§ **Extracted records**:
####

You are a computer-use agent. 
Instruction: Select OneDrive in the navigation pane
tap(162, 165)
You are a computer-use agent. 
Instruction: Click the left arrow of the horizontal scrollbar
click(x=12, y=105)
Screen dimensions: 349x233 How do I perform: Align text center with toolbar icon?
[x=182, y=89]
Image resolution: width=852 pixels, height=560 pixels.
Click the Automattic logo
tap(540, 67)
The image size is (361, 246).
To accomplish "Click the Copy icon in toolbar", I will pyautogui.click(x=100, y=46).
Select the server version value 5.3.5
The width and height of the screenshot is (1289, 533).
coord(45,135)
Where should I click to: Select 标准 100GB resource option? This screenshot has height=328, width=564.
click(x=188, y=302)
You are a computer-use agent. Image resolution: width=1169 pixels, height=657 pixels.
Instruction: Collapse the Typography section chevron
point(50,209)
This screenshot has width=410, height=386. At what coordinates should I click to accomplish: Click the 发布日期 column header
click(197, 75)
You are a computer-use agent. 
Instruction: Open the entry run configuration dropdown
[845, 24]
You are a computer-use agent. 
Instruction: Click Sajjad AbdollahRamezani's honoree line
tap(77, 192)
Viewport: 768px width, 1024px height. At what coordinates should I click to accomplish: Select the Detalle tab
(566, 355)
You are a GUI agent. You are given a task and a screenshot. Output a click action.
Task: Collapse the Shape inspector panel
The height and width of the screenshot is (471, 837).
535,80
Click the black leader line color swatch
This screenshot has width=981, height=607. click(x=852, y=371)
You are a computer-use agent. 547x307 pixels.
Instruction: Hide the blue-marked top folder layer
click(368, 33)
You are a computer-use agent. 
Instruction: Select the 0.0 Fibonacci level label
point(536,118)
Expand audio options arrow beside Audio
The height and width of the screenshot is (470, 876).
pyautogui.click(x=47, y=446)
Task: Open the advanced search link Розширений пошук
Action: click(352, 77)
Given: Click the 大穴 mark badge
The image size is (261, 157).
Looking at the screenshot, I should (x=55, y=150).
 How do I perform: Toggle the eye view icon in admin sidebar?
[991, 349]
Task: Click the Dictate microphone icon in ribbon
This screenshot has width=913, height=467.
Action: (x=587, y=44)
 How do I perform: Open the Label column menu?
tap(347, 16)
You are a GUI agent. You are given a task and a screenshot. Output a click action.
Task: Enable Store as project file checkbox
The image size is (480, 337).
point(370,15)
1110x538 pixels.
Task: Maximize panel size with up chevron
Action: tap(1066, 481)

####

§ **Problem description**: Set down, word for word, each line from the top of the records above through the line with "The image size is (361, 246).".

§ **Result for this exercise**:
You are a computer-use agent. 
Instruction: Select OneDrive in the navigation pane
tap(162, 165)
You are a computer-use agent. 
Instruction: Click the left arrow of the horizontal scrollbar
click(x=12, y=105)
Screen dimensions: 349x233 How do I perform: Align text center with toolbar icon?
[x=182, y=89]
Image resolution: width=852 pixels, height=560 pixels.
Click the Automattic logo
tap(540, 67)
The image size is (361, 246).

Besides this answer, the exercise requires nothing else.